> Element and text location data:

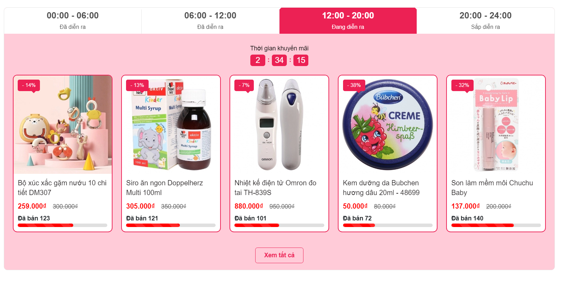Open the 12:00 - 20:00 active sale tab
This screenshot has width=567, height=283.
pos(348,21)
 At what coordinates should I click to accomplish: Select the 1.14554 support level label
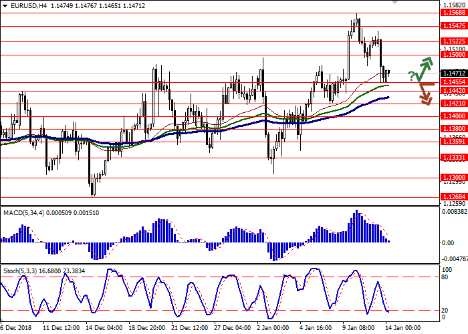click(x=453, y=83)
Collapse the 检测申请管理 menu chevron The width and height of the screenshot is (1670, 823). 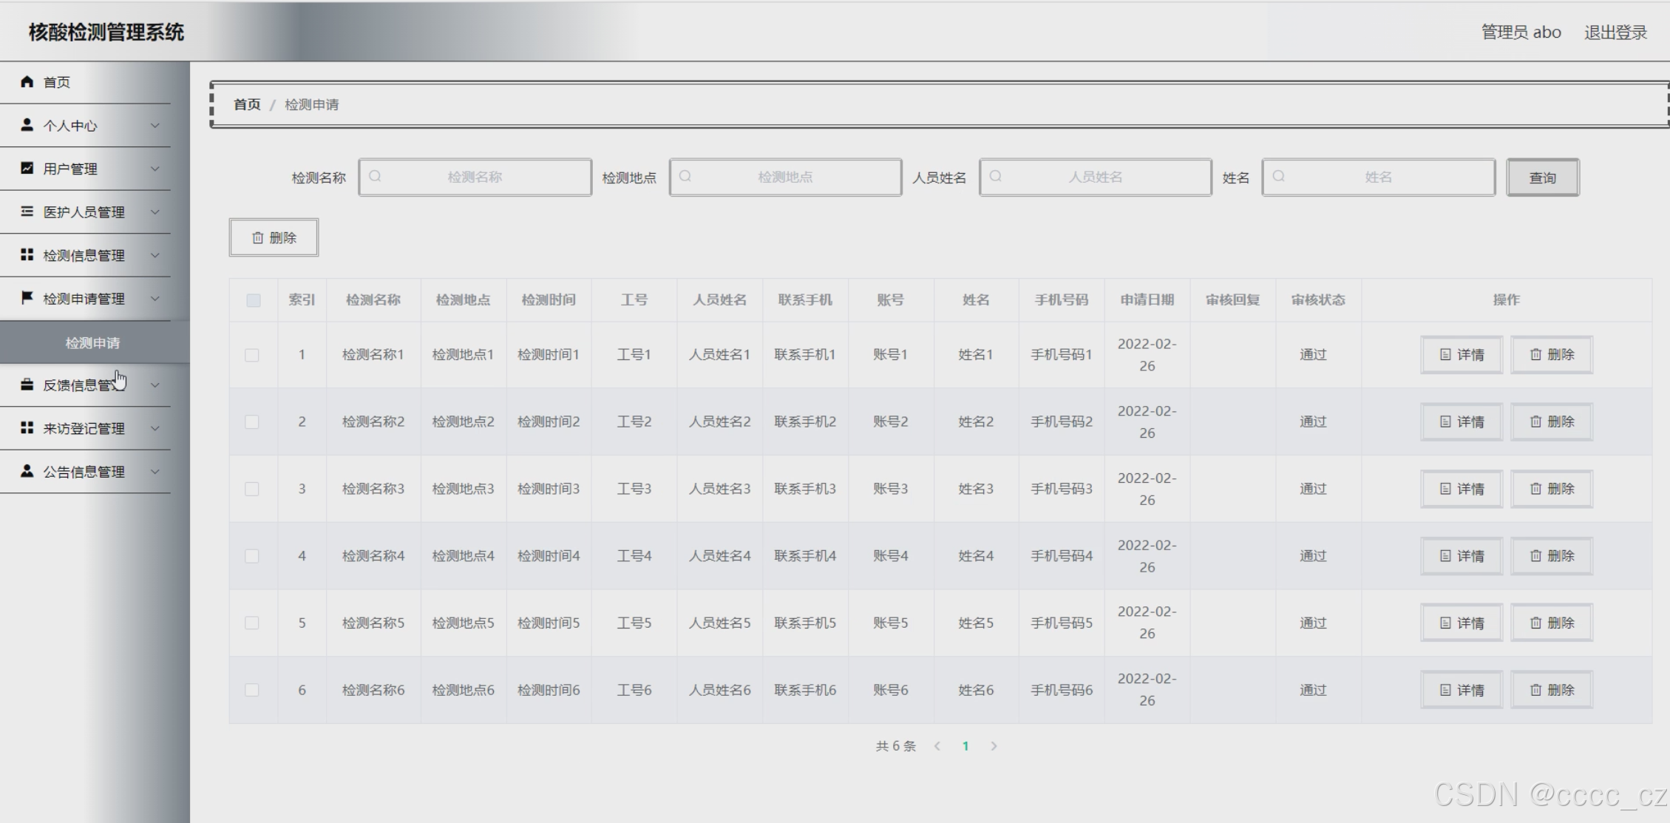[155, 299]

> What is asked: Please rewrite everything from the first line down through the line containing "click(x=453, y=83)", swapping "support level label" for "resistance level label" and keeping all else the same. Leave the pictures out.

> Answer below:
Open the 12:00 - 20:00 active sale tab
This screenshot has width=567, height=283.
pos(348,21)
 At what coordinates should I click to accomplish: Select the 1.14554 resistance level label
click(x=453, y=83)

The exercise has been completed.